Much evidence links dopamine with anorexia: there is altered dopamine function in the striatum and caudate putamen, along with other monoamines, particularly serotonin [266,281]. There is thought to be decreased dopamine turnover, as indicated from measuring CSF levels of dopamine metabolites in anorectic patients. This seems to reflect dysfunction of the dopaminergic system, which is associated with symptoms such as the inability to experience motivation and reward. Low dopamine is also associated with motor hyperactivity, a core symptom of anorexia nervosa that increases with the level of starvation . PET imaging implicates altered dopamine activity in anorexic patients , while binge eating is associated with a polymorphism in the dopamine transporter gene in women , also indicating that altered dopamine concentrations at relevant target regions play an important role. Dysregulation of other monoamines is also apparent, with serotonin inhibiting food intake. However, dieting reduces tryptophan, the precursor for serotonin, perhaps explaining why patients have unexpectedly low serotonin in their CSF . Serotonin and noradrenaline transmitter systems are both dysfunctional in bulimic patients , again based on CSF analysis so precision in changes at monoamine sources or targets are unknown.

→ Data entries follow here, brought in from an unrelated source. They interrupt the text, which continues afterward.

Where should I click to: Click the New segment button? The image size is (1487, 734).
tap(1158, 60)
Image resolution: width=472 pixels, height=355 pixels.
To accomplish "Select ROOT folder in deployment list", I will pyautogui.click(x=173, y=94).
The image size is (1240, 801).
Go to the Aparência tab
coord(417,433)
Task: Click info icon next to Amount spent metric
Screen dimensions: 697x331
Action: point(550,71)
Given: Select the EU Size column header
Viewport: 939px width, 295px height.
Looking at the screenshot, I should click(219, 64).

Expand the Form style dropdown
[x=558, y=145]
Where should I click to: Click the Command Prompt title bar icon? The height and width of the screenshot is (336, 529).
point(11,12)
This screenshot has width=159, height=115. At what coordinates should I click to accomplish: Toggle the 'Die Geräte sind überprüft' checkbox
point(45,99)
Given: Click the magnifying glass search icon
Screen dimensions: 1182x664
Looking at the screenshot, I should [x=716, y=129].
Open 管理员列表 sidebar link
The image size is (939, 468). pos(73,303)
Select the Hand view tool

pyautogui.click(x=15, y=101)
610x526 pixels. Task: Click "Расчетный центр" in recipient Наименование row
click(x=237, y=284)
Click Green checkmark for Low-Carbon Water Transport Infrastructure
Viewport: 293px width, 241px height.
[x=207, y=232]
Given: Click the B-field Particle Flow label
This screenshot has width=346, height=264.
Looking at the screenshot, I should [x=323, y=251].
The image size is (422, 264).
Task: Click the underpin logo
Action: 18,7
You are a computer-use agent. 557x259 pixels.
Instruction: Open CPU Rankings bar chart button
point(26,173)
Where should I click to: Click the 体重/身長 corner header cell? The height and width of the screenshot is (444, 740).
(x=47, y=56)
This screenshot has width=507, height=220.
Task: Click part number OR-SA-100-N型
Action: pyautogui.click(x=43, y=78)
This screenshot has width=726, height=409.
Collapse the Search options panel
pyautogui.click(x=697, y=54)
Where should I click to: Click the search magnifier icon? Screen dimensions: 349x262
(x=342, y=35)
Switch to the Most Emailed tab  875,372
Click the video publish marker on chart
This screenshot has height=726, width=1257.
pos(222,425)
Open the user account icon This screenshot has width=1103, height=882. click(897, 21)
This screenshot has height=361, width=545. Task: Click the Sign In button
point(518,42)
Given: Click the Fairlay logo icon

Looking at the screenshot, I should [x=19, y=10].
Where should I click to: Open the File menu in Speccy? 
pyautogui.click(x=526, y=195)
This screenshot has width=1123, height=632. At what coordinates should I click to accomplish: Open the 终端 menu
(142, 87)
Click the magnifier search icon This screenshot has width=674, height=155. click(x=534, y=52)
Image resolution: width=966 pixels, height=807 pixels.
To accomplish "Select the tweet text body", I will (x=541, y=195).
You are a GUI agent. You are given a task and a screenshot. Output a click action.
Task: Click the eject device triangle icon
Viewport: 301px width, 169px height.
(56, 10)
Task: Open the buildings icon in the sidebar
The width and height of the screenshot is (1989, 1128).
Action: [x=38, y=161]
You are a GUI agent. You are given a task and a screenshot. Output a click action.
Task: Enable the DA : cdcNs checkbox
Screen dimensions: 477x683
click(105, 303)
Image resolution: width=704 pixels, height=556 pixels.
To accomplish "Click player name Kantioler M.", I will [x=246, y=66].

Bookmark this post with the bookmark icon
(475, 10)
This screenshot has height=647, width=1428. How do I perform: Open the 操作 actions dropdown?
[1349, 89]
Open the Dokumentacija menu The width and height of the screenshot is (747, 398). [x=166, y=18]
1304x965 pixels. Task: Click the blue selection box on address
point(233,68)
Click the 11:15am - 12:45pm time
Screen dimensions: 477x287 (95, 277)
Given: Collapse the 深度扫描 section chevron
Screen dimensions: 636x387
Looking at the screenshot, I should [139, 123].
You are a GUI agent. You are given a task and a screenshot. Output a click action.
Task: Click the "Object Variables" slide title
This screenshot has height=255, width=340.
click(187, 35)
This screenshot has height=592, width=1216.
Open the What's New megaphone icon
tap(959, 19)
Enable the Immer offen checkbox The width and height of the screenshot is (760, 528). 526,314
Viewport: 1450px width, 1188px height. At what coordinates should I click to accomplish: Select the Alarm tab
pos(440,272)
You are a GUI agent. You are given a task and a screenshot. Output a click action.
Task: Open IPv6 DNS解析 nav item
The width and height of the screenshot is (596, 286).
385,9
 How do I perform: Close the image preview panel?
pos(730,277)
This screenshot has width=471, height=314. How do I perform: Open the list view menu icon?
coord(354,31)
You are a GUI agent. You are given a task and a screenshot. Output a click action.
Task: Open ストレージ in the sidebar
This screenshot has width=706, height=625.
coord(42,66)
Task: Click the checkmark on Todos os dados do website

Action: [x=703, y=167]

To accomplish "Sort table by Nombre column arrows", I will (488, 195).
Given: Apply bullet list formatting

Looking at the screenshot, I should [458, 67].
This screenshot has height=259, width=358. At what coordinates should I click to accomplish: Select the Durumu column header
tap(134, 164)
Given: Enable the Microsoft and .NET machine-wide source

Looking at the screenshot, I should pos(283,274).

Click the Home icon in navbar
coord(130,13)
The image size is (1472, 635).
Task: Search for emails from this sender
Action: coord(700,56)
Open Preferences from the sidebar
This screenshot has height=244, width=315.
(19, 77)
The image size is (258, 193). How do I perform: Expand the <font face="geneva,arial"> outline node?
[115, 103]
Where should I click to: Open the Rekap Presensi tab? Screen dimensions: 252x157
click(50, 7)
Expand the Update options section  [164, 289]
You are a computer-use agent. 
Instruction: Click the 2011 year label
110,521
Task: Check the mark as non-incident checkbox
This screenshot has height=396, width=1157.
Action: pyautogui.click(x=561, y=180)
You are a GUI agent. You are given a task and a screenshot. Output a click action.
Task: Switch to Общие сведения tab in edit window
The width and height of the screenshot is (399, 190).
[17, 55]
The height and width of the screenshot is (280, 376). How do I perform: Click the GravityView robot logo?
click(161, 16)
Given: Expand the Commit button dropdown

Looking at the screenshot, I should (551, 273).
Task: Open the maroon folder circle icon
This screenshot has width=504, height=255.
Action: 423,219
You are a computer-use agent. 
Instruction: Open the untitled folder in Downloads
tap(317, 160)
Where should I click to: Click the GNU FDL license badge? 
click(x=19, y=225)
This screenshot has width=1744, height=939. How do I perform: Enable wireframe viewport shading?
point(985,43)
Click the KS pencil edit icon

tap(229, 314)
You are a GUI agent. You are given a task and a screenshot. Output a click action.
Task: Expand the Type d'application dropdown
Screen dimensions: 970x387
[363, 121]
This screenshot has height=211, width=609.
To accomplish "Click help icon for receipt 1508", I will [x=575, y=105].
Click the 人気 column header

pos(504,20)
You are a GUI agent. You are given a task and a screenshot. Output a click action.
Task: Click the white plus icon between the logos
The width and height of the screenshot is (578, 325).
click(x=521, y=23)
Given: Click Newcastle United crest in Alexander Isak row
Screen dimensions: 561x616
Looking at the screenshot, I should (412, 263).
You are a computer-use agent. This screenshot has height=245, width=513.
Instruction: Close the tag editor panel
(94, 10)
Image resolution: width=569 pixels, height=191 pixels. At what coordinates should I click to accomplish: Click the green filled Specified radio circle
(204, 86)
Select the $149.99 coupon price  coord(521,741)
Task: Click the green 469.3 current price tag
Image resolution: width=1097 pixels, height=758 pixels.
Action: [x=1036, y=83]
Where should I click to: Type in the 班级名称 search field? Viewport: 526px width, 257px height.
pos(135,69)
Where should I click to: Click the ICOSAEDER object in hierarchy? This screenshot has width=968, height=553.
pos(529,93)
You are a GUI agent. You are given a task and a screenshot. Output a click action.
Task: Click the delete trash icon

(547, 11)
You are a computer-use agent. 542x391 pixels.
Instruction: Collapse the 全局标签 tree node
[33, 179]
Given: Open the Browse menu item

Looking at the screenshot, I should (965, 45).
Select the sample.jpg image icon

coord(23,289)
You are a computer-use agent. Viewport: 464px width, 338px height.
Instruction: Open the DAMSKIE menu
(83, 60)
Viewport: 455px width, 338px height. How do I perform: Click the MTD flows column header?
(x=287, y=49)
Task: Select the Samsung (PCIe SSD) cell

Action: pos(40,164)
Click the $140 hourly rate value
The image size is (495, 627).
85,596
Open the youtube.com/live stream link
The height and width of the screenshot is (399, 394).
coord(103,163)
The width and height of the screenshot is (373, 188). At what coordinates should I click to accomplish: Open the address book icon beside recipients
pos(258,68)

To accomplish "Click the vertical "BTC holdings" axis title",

With the lack of a relevant animal model for anorexia or bulimia, it is hard to find evidence in the literature for whether dopamine or oxytocin play a primary role in these eating disorders, let alone whether their interaction explains part of the phenotype. There have been limited opportunities to experimentally study any potential interaction between dopamine and oxytocin in this context, perhaps because the study of oxytocin in anorexia or obesity has been relatively limited up to now. However, if as indicated above there is a robust coregulation of reward by oxytocin and dopamine it might be expected that disturbances in food reward that are associated with anorexia/bulimia could be explained by disruption in oxytocin–dopamine pathways.